# How long for Birth Cert and Passport?



## wynnster (Jun 6, 2003)

Hiya
I'm just wondering how long it will take to get the relevant paperwork in Munchkins new name following the Adoption Order? and how long roughly for a new passport in his new name (he hasn't had one previously)
We're hoping to go to France in September but now wondering if there is little chance of getting the passport back in time? 
Wynn x


----------



## ♥ M J ♥ (Apr 17, 2004)

Hi Wynn

1st fab news about the AO

We went to court in dec and got our new birth certs mid/end of jan however this was longer due to 2weeks over christmas

I know that you can used the AO to get a passport with HOWEVER not sure if this is if you got and do it in person rather then postal. i however would say you have time to get a passport for Sept as you have at least 14weeks to go.
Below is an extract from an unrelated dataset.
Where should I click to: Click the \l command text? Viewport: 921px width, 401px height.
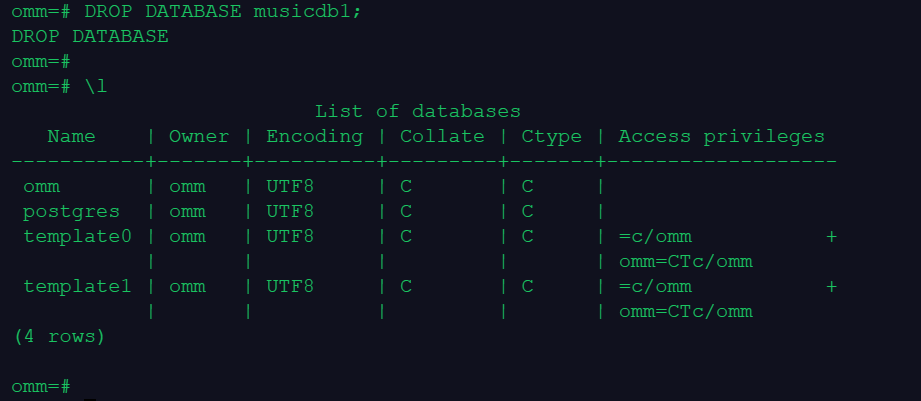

Ref changing name for things like GP ect our AO was enough.

xxxxx


----------



## Suzie (Jan 22, 2004)

Hiya 

C's AO was granted last week and we have birth cert today  although it is a short one and we have to pay £7 for full one ! He has a passport in old name and we are off to my parents in France next week so no time to change it until we get back . 
If you contact passport office they will tell you if AO is enough or if you need birth cert.
gp etc should take AO as change of name.

You have plenty of time to get things sorted before you go 

X


----------



## Mummyof2 (Jul 31, 2003)

Hi, our birth certificate came back after 4 months from adoption order so took a while.  Ds2 hasn't yet got a passport.


----------



## Anabelle (Nov 6, 2004)

Wynnster

have you had any joy with the passport?

x


----------



## wynnster (Jun 6, 2003)

Only just seent his Anabelle, sorry. 

No, we still haven't even received the birth cert  

I called the gp to discuss going in with AO to change ds name and receptionist was adamant i'll need new Birth cert too even after I explained it will only have ds new name on with no referal to previous name so in theory could be anyones...... I'm going in today with AO only and hope they see sense and change it  

I've contacted Child benefit and asked how we go about changing name on their records but still awaiting their response   

Can't think who else I need to tell .........   ??


----------



## ♥ M J ♥ (Apr 17, 2004)

Hi 

Name change for CB is done over the phone and same for tax credits however they may do to you what they have doine to us which is send a letter asking for update on adoption (4months after AO) and sent new birth certs!

Ref GP's AO does cut it as it says your name and little ones name however your new short birth cert will only say name and DOB however full one says same as AO as in adopted on x date by you and DH of x address and your jobs are X

xxxxxx


----------